I am so happy to hear you are enjoying yourself. That is awesome.
I remember when I was 35 and I went to Costa Rica for the Christmas break. I had been a born again virgin for 11 years and didn't think I was looking for romance when I heading out for 2 weeks of sun and relaxation. Mostly I was just trying to avoid my usual Christmas blues since my mother had passed on. I just needed a change of scenery and impulsively jumped on a plan.
A few days into my trip I met up with a guy from Australia... haha... fancy that! Anyways, he was great fun and all the stars alligned for me to let go of all my reserves and inhibitions and fall into a full on holiday romance with him. He and another guy had been travelling for several months throughout Central and South America. He wasn't due to return to Australia for a couple of more months.
We travelled from the west coast where we had met and stayed for my first week in a very small resort village to the east coast for another week in an equally small resort village.
I was very clear with him and myself that I was just in it for holiday fun once the romance began. When it came time for me to fly home he was talking about travelling up to visit me. I insisted it wasn't an option. He couldn't come into my real life. I wasn't prepared to see what had grown between us grow any further.

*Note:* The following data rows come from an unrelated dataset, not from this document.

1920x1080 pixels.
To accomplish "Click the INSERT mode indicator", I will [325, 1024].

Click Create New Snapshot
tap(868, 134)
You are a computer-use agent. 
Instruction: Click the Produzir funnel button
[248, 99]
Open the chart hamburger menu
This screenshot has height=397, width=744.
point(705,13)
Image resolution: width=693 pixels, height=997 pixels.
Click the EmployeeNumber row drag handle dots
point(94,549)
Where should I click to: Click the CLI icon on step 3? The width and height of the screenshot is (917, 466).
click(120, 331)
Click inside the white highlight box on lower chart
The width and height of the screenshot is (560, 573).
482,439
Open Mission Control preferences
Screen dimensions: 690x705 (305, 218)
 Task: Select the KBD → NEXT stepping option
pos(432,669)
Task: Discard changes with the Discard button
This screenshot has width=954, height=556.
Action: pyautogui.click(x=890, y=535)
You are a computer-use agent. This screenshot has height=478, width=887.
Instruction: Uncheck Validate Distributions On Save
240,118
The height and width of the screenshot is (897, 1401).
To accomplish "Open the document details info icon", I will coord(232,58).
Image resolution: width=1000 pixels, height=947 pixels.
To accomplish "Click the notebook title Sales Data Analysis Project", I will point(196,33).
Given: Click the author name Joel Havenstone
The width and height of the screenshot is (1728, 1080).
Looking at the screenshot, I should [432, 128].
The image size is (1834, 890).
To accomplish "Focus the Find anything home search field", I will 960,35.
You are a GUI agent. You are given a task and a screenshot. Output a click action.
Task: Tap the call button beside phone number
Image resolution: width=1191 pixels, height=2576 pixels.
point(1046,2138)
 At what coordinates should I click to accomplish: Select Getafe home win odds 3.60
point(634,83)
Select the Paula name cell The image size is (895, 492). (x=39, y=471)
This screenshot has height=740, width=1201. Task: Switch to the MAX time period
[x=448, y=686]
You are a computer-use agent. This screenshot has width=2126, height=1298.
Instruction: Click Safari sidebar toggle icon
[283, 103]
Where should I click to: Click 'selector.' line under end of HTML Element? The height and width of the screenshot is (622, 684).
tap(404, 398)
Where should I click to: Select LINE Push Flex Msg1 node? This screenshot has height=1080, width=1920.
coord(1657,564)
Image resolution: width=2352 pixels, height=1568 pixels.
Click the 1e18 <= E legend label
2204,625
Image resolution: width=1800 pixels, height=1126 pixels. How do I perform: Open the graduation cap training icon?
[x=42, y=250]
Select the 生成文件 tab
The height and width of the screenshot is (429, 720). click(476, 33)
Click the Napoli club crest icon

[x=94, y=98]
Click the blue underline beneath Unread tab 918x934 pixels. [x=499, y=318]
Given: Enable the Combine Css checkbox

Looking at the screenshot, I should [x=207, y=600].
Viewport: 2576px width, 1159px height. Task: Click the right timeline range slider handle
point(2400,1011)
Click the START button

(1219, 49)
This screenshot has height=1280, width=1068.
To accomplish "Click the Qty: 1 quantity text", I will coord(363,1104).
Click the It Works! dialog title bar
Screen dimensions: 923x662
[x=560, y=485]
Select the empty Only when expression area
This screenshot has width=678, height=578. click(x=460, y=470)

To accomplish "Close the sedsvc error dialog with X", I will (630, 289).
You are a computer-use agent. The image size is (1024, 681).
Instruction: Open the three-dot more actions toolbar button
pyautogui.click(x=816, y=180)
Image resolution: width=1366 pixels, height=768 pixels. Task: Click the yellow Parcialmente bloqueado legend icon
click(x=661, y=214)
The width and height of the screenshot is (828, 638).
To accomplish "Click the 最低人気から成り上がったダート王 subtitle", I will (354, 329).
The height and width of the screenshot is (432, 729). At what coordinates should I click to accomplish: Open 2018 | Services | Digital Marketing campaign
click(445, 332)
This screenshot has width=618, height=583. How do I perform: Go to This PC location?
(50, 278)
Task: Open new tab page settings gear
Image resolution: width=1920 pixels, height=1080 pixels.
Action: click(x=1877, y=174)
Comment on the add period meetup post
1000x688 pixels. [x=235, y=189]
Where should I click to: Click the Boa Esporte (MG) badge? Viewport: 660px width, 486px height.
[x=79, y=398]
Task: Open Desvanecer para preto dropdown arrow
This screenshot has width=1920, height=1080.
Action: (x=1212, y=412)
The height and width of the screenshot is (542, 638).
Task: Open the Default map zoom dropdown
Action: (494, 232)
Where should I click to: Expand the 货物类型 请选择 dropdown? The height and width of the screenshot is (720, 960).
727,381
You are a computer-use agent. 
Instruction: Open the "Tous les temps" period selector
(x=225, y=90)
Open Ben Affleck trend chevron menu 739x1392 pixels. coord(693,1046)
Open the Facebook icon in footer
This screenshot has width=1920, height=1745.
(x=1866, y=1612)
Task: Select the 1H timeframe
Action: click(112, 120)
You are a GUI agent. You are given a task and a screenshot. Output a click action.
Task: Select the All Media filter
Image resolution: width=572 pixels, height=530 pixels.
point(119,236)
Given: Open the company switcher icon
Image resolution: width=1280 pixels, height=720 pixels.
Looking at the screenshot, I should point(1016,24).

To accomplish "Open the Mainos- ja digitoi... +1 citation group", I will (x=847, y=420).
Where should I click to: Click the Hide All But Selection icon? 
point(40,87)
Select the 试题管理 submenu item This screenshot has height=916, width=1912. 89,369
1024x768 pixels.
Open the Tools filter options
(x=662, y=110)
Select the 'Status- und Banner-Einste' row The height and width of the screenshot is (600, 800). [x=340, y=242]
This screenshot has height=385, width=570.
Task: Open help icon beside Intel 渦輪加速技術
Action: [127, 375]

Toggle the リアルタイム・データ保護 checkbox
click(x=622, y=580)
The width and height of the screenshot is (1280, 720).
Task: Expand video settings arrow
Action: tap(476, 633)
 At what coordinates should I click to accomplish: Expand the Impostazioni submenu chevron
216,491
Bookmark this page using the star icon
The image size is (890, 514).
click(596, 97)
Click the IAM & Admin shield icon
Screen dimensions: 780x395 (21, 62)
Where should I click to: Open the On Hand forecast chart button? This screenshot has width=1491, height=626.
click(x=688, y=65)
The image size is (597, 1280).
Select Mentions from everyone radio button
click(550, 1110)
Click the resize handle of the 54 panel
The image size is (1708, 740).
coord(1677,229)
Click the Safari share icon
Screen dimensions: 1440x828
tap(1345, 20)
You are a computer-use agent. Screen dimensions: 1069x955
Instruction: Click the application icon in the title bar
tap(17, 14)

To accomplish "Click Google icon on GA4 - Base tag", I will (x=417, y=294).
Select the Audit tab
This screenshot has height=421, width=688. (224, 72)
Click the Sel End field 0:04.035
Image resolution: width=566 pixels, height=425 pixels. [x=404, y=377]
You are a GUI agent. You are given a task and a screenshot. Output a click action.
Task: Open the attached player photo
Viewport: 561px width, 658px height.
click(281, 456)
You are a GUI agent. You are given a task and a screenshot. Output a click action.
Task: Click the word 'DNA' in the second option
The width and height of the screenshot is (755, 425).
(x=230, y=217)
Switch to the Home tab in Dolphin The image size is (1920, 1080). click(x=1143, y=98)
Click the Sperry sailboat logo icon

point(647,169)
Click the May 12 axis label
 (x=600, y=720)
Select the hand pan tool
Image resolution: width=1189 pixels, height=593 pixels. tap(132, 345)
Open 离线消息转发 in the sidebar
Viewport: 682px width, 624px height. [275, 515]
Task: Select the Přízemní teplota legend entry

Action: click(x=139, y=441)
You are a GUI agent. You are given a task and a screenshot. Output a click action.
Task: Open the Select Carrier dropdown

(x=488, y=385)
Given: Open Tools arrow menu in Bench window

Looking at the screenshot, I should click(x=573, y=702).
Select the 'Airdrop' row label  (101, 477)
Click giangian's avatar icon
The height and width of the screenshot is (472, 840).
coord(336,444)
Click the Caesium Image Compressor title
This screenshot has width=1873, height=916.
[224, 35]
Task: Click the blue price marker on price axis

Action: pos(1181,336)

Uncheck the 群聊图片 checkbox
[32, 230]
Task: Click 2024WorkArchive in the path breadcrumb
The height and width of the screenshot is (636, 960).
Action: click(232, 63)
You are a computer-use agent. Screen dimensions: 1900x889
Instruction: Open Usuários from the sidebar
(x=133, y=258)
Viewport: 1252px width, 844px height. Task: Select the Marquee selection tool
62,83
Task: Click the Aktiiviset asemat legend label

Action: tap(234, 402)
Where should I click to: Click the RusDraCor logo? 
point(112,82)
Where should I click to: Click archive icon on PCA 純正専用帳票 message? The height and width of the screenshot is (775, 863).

Its wierd I guess but I would never have been so quick to have sex with him if I were seeing him as a potential life partner. I wasn't prepared to invest emotionally.
As it turned out he didn't follow through on his threat to come to my home town but a part of me always wished he had. I saw his tears while he waved final goodbyes and as I rounded the corner out of his sight to board the plan I shed some of my own. I knew then that I was not as in control of my emotions as I thought I was but I also knew I would never see him again.
Not sure why this story comes to mind or why I am sharing it with you but there ya go just the same.